◆ **TASK OBJECTIVE**:
Taking the entries below from the top, restate each line exactly and end with the line containing "Task: Click the Subscribe button".

◆ **DATA RECORDS**:

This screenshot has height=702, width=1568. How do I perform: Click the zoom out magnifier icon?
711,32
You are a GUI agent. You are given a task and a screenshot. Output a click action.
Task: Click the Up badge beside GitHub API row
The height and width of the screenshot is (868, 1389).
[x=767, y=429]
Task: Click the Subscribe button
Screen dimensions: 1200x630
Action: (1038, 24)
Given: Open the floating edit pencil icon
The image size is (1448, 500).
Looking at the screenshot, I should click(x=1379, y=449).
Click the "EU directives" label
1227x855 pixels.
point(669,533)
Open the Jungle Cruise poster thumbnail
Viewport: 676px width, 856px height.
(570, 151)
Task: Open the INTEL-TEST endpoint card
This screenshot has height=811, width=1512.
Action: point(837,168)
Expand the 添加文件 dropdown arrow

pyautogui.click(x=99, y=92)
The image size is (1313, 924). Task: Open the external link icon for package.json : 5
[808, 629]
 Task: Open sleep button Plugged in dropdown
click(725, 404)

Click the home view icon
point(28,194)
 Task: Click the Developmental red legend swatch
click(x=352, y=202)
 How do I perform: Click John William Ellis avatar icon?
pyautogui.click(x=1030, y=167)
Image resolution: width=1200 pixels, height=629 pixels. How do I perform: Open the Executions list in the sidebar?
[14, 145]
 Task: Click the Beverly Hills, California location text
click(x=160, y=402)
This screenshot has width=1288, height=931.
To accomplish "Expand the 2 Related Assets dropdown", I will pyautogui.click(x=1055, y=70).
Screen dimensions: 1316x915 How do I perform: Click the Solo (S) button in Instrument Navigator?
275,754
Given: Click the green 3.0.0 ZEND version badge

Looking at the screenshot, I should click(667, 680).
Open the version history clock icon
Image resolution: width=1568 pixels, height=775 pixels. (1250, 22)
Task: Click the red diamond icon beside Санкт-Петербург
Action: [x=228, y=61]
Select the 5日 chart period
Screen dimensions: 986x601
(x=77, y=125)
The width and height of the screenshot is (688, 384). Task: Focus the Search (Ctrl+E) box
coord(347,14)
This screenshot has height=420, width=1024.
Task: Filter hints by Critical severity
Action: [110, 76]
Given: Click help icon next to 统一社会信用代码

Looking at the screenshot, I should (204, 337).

◆ **TASK SOLUTION**:
This screenshot has height=702, width=1568. How do I perform: Click the zoom out magnifier icon?
711,32
You are a GUI agent. You are given a task and a screenshot. Output a click action.
Task: Click the Up badge beside GitHub API row
The height and width of the screenshot is (868, 1389).
[x=767, y=429]
Task: Click the Subscribe button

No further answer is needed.